==== Materials provided
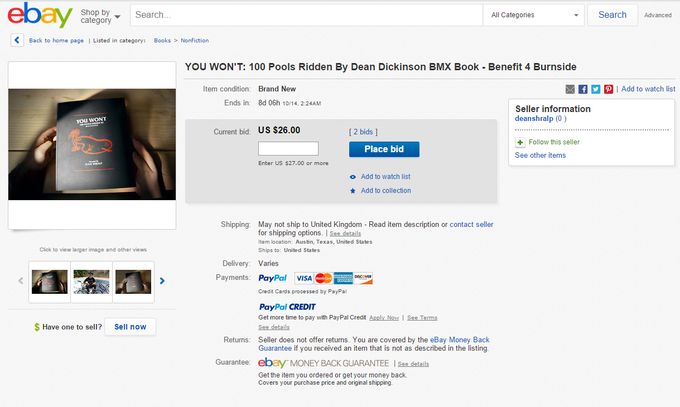Expand shipping See details link

346,233
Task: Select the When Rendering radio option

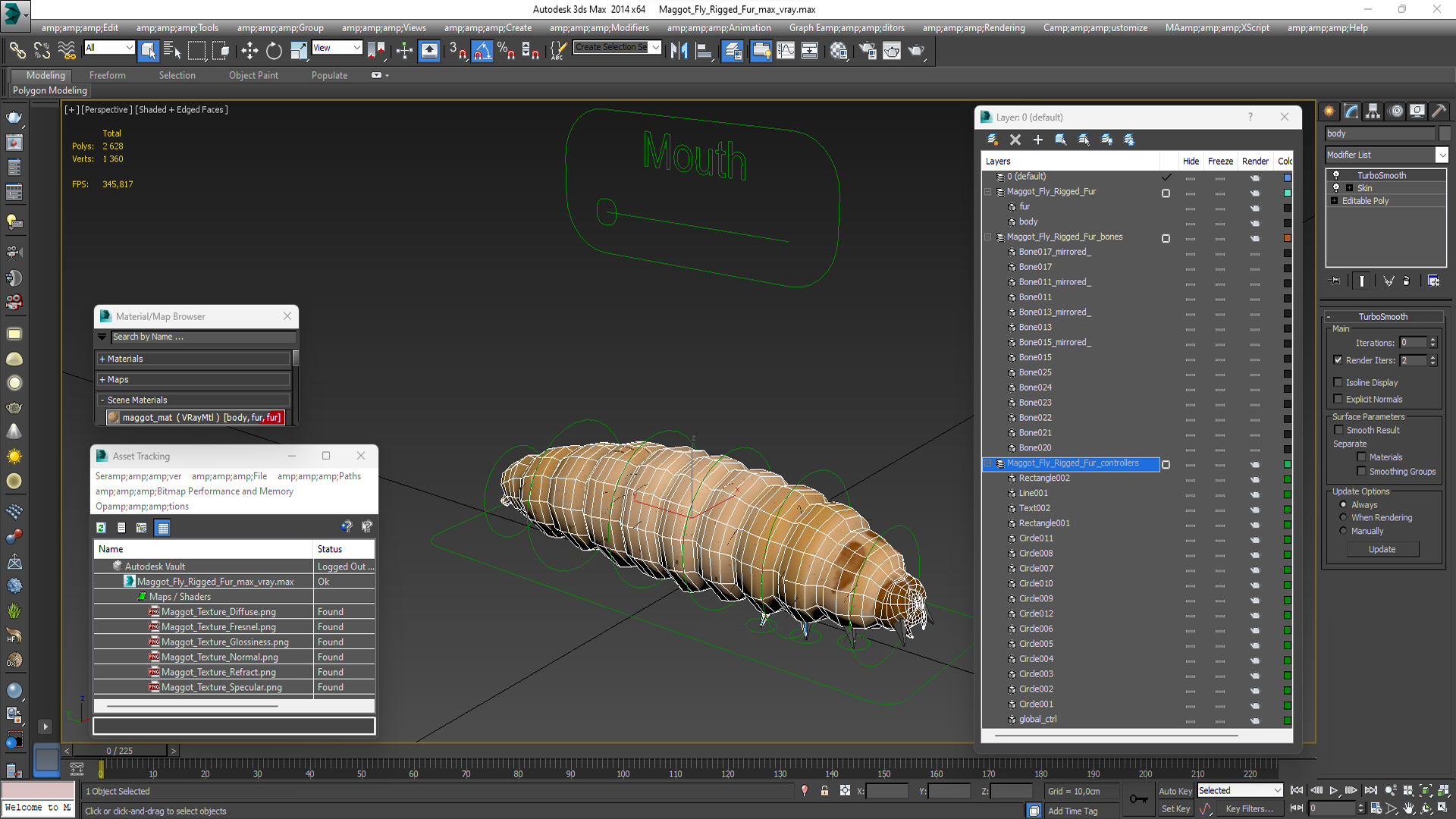Action: [x=1343, y=517]
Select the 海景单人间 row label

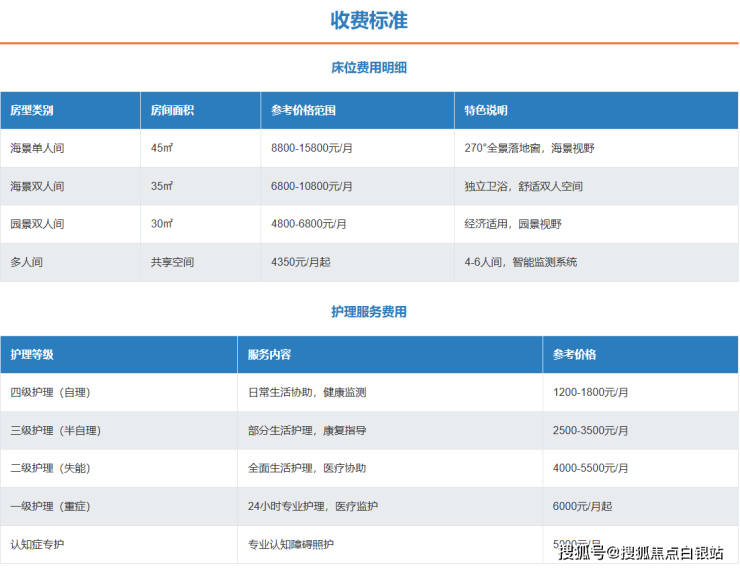point(37,148)
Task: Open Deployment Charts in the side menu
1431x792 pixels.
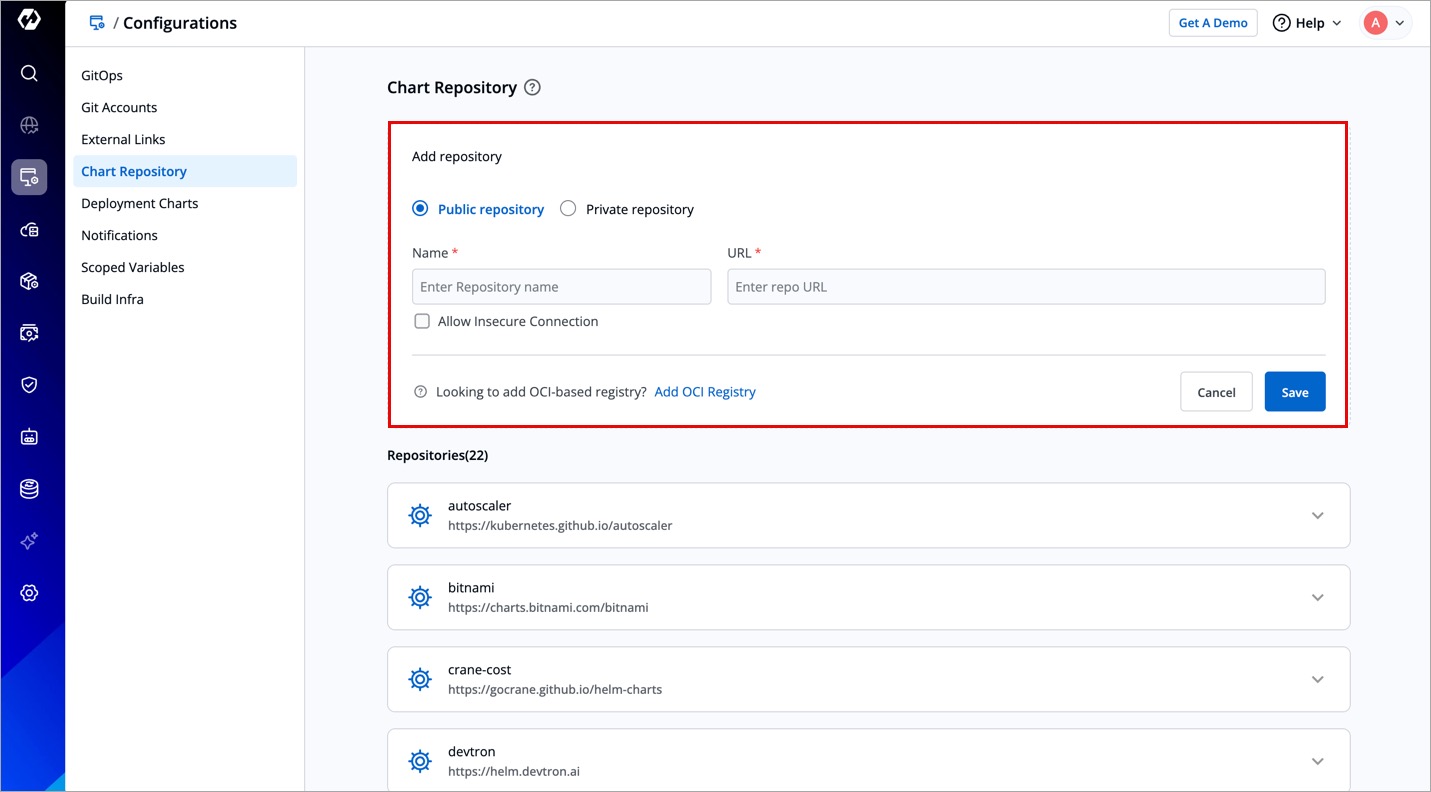Action: pos(140,203)
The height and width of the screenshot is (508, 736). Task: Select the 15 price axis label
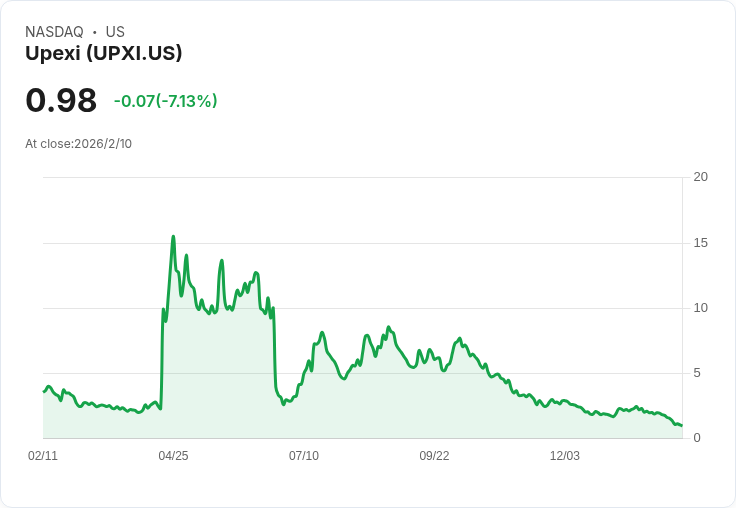coord(700,243)
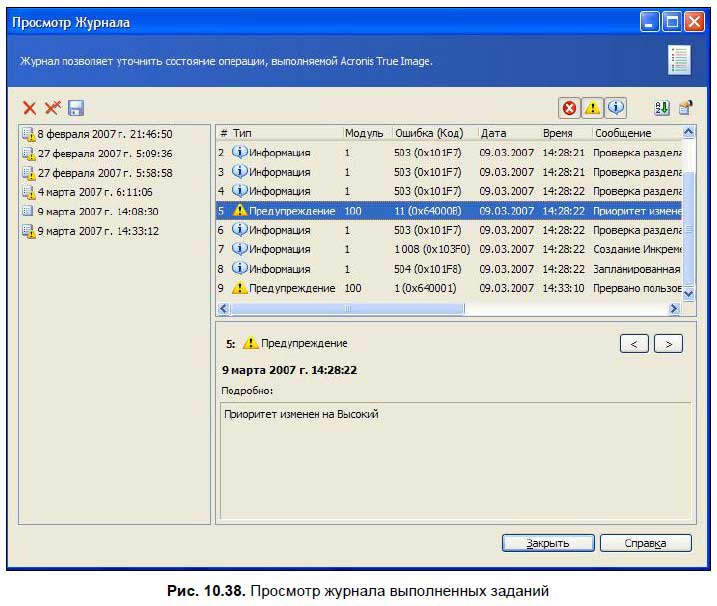Click the warning icon in row 9

pos(239,288)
========
• **Task prompt**: Can you rewrite all the records above with every "Select" changed to "Choose" and nothing else altered, leaving the pictures out?

• **Complete answer**:
Expand shipping See details link

346,233
Task: Choose the When Rendering radio option

Action: [x=1343, y=517]
Choose the 海景单人间 row label

point(37,148)
Task: Open Deployment Charts in the side menu
1431x792 pixels.
Action: pos(140,203)
The height and width of the screenshot is (508, 736). Task: Choose the 15 price axis label
coord(700,243)
Click the warning icon in row 9

pos(239,288)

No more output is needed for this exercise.